Leonardo Boff's weekly columns are available in Spanish from Servicios Koinonia and in Portuguese on his blog. Some of his older columns are available in English at LeonardoBoff.com.
by Leonardo Boff (English translation by Rebel Girl)
Every religion -- Christianity too -- has many valences. Besides being centered on God, it produces narratives about the paradoxical human drama, creating meaning, an interpretation of reality, history and the world.
One example is the legend of St. George and fierce battle with the dragon recounted in the previous article. First, the dragon is a dragon, therefore a serpent. But winged, with a huge mouth emitting fire and smoke and a deadly odor.
In the West, it represents evil and threatening world of shadows. In the East, it is a positive symbol, the national symbol of China, lord of the waters and fertility (long). Among the Aztecs, the winged serpent (Quetzalcoatl) was a positive symbol of their culture. For us westerners, the dragon is always terrible and represents a threat to life or the harsh difficulties of survival. The poor say, "I have to kill a dragon every day, such is the struggle for survival."
But the dragon, as evidenced by the psychoanalytic tradition of C.G. Jung along with Erich Neumann, James Hillman, Etienne Perrot and others, represents one of the most ancient and cross-cultural archetypes (structural elements of the collective unconscious or primordial images that structure the psyche) of humanity.

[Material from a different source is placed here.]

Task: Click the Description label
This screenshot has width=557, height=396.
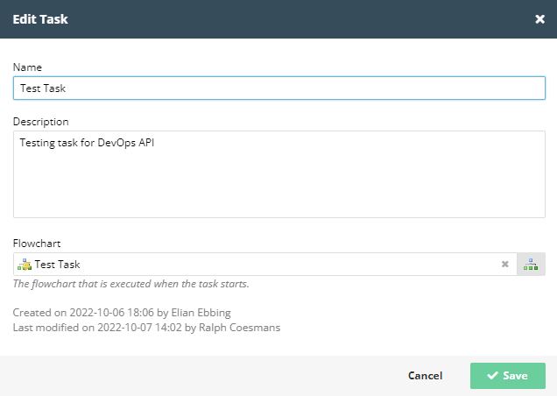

And along with the dragon is always the heroic knight facing him in a fierce struggle. What do these two figures mean? Led by the categories of C.G. Jung and his disciples, especially Erich Neumann who specifically studied this archetype (The Origins and History of Consciousness , Princeton Univ. Press, 1970), and the existential-humanistic psychotherapy of Kirk J. Schneider (The Paradoxical Self, Prometheus Press, 1999) let's seek to understand what is at stake in this confrontation. It teaches and challenges us.
The path of evolution leads mankind from the unconscious to the conscious, from cosmic fusion with the Whole (Ouroboros) to the emergence of autonomy of the self. This step, fully realized, is dramatic, hence, the self must continually take it up again if it wants to enjoy freedom and autonomy.
It's important to recognize that the frightening dragon and the heroic knight are two important dimensions of the same human being. In us, the dragon is our dark, ancestral universe, our shadows, from which we emerged into the light of reason and of the independence of the self. Rightfully, in some iconography, especially in Catalonia (of which it is the patron) the dragon appears wrapped around the body of the knight. In an engraving by Rogério Fernandes, the dragon appears wrapped around the body of St. George, who is holding him by the arm, and has his face, which is not threatening at all, at the height of Saint George's. It's a humanized dragon, forming a single entity with St. George. In other images (in Google, there are 25 pages of St. George and the Dragon) the dragon appears as a domesticated animal whom St. George, who is standing, leads serenely, not with a spear but with a crook.
The activity of the hero, in this case St. George, in his fight with the dragon, shows the strength of the self, courageous, enlightened, asserting itself and winning autonomy, but always in tension with the dark side of the dragon. They coexist, but the dragon fails to dominate the self.
Neumann says: "The activity of consciousness is heroic when the ego takes on and performs the archetypal struggle with the dragon of the unconscious by itself, bringing it to a satisfactory synthesis" (Op. cit. p. 244*). The person making this journey doesn't deny the dragon, but keeps it domesticated and integrated as his shadow side. For this reason, in most stories, St. George doesn't kill the dragon but only tames it and reinserts it in its place, no longer being threatening. Hence the happy synthesis of opposites; the paradoxical self finds its balance since it achieves harmonization with the dragon's ego, of the conscious with the unconscious, of light with shadow, reason with passion, of the rational with the symbolic, of science with art and religion (cf. Schneider, p. 138*).
The facing of opposition and the search for balance is the hallmark of mature personalities who have integrated the dimensions of shadow and light. So we see this in Buddha, Francis of Assisi, Jesus, Gandhi and King.
Residents of Rio greatly venerate St. George, more than Saint Sebastian, the official patron of the city. The latter is a warrior who is riddled with arrows, therefore "defeated". The people feel the need of a brave warrior saint who overcomes adversity. And St. George represents the holy ideal.
Perhaps those who worship St. George before the dragon don't know any of this. Never mind. Their unconscious knows it and activates and carries out his work in them: the desire to fight, to assert themselves as autonomous egos that face themselves and integrate difficulties (the dragons) into a positive project of life (St. George, conquering hero). And they come out strengthened for the battle of life.
* Translator's note: Page numbers cited refer to the Portuguese editions of the texts.